Laut den bisherigen Berichten der Polizei und der Geheimdienste wurden die Schüsse von Sajid Akram (50) und seinem Sohn Naveed Akram (24), beide aus einem westlichen Arbeitervororten von Sydney, abgegeben. Die Tatwaffen waren Gewehre, für die der Vater seit zehn Jahren Waffenscheine besaß. Berichten zufolge erschoss die Polizei den Vater, und der Sohn liegt in kritischem Zustand im Krankenhaus. Die Polizei hat keine Beweise für weitere Beteiligte vorgelegt.
Die Todesopfer waren zwischen zehn und 87 Jahren alt, darunter ein junges Mädchen, ein Holocaust-Überlebender und ein Rabbiner. Das Anschlagsziel war offenbar die Veranstaltung „Chanukah by the Sea“, ein Kinderfest, das ab 17 Uhr auf einem Spielplatz am Strand stattfinden sollte und bereits begonnen hatte. Es war als Auftakt zum achttägigen rabbinisch-jüdischen Lichterfest geplant.
Die Motive der mutmaßlichen Täter sind zwar noch nicht geklärt, doch es handelt sich um einen reaktionären und tragischen Vorfall. Jüdische Familien in Australien sind nicht für das anhaltende Massaker des israelisch-zionistischen Regimes in Gaza und dem besetzten Westjordanland verantwortlich. Vielmehr sind viele Juden angewidert und empört von dem Völkermord und haben sich in Australien und auf der ganzen Welt an Demonstrationen dagegen beteiligt.
Die Polizei schweigt sich über die beiden Verdächtigen aus und hat jegliche Auskunft über deren Motive verweigert.
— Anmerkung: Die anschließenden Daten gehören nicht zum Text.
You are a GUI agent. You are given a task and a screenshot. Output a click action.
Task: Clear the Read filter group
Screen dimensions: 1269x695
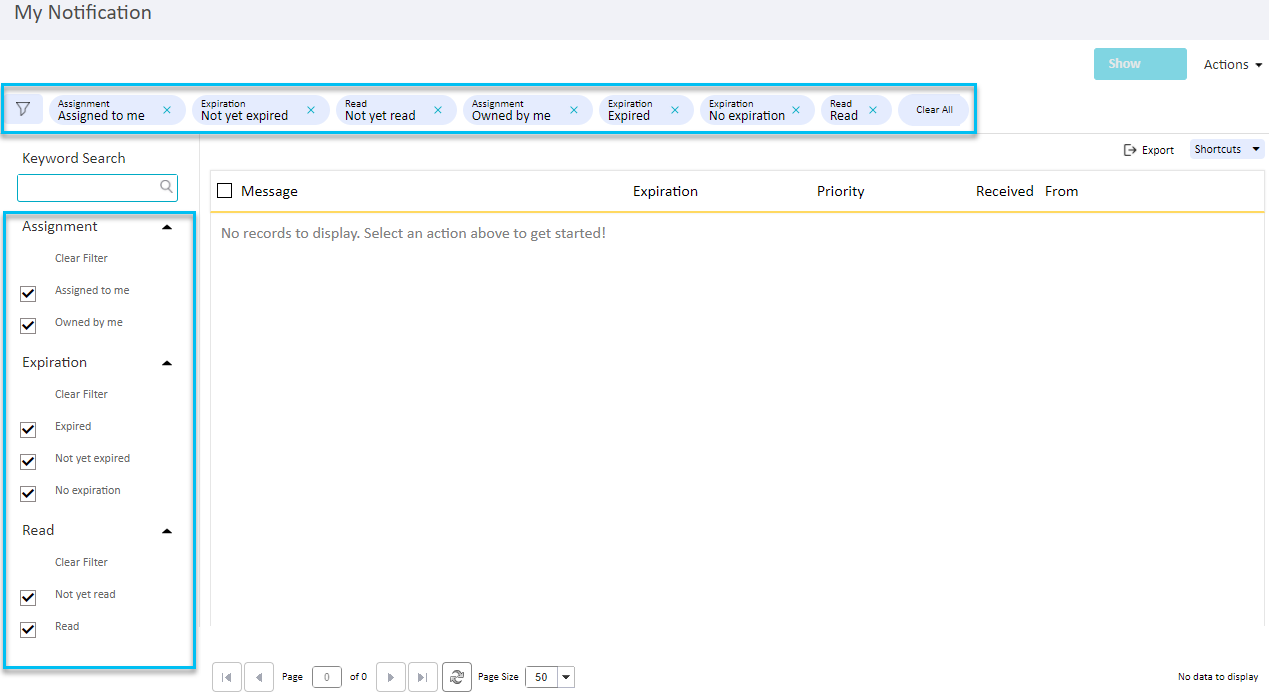pos(81,561)
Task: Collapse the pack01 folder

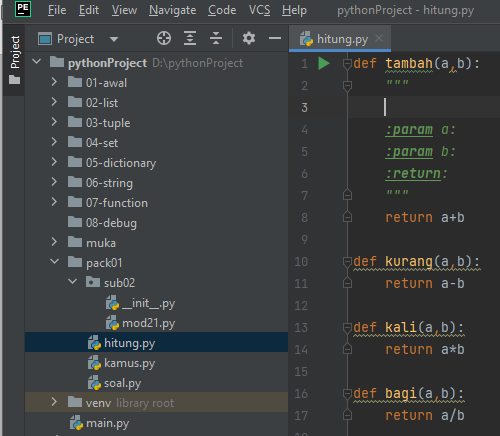Action: [x=54, y=262]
Sie erklärte nur, einer von beiden sei der Polizei und dem australischen Inlandsgeheimdienst (Australian Security and Intelligence Organisation, ASIO) bekannt, und man habe schon früher Verbindungen zu einer Gruppe des Islamischen Staats vermutet.
Wie auf den weit verbreiteten Videoaufnahmen zu sehen ist, wurden weitere Todesfälle unter anderem durch den 43-jährigen Ahmed al Ahmed, Besitzer eines Obststands, verhindert, der sich an einen der Schützen anschleichen und ihm die Waffe entreißen konnte.
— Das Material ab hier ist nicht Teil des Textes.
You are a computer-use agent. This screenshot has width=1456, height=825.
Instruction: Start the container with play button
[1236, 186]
Der Polizeichef von New South Wales (NSW), Mal Lanyon, erklärte, in einem Auto nahe dem Schauplatz am Bondi Beach seien zwei „einfache“ Sprengsätze gefunden und von Spezialisten des Entschärfungskommandos entfernt worden.
Doch noch ehe über die Motive der zwei Männer irgendetwas bekannt ist oder von der Polizei berichtet wurde, nutzten die australische Labor-Regierung, die internationalen Regierungen und die Mainstreammedien den Anschlag, um ihn mit den oft wöchentlich stattfindenden Massenprotesten in Australien gegen den Völkermord in Gaza in Zusammenhang zu bringen. Schnell wurden weitere Maßnahmen zur Unterdrückung von Protesten gegen Völkermord und anderer politischer Opposition gefordert.
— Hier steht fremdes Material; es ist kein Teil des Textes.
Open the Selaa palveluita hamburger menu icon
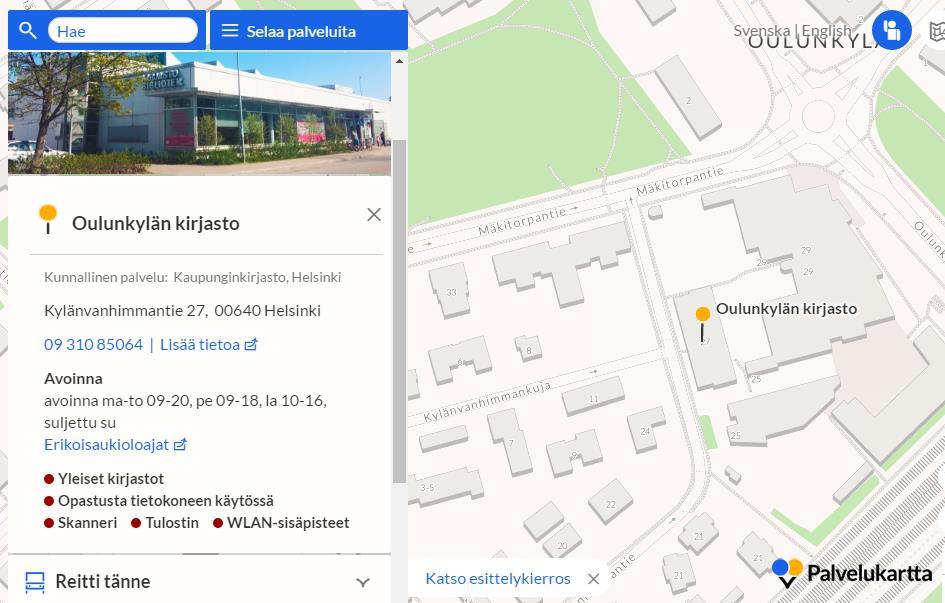Viewport: 945px width, 603px height. [230, 30]
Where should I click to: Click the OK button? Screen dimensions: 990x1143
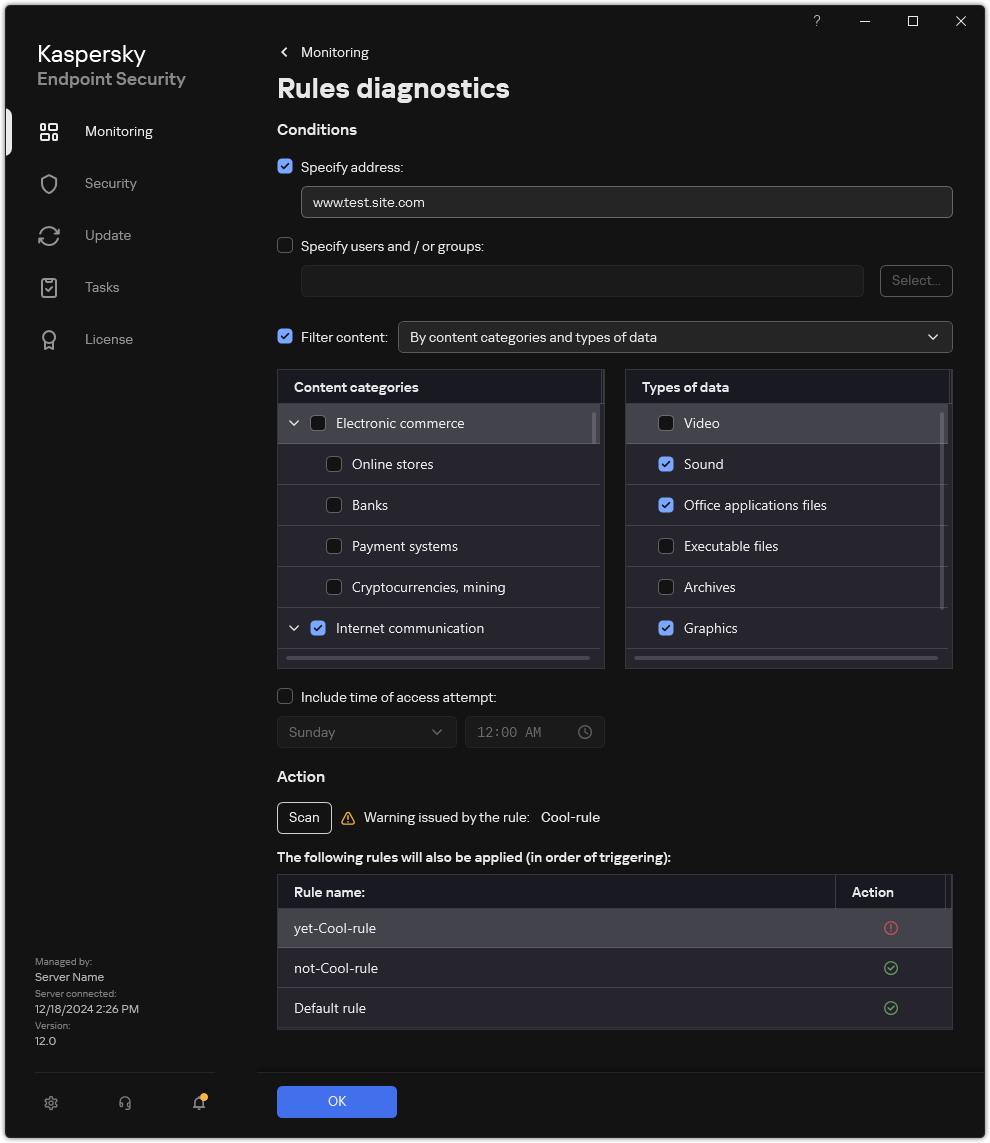(x=337, y=1101)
Der Anschlag spielt nur den Verantwortlichen für die historischen Verbrechen in Palästina in die Hände, darunter der australischen und anderen westlichen Regierungen, die das Netanjahu-Regime bewaffnet und unterstützt, sowie Proteste gegen den Völkermord verleumdet und unterdrückt und fälschlicherweise des Antisemitismus beschuldigt haben. In Wirklichkeit spricht Israel keineswegs für das ganze jüdische Volk. Diese Lüge wird von der israelischen Regierung und den imperialistischen Mächten propagiert, die den Völkermord in Gaza unterstützt haben.
Premierminister Anthony Albanese und der Premier von NSW, Chris Minns, kündigten am Samstagabend ihre Absicht an, mit „massiven“ Maßnahmen (wie Minns es nannte) auf die Schießerei zu reagieren. Dazu gehören eine umfangreiche Mobilisierung der Polizei und neue Gesetze zusätzlich zu den bereits umfangreichen Gesetzen gegen „Hassverbrechen“ und „Terrorismus“.
Die Labor-Regierung von NSW hat seit mehr als zwei Jahren mehrfach versucht, friedliche pro-palästinensische Demonstrationen zu verbieten.
Albanese beschrieb den Anschlag als „Akt von bösartigem Antisemitismus und Terrorismus, der unsere Nation ins Herz getroffen hat“. Er berief ein Treffen des Nationalen Sicherheitsrats ein, dem führende Kabinettsmitglieder und die Leiter der Polizei, der Geheimdienste und des Militärs angehören.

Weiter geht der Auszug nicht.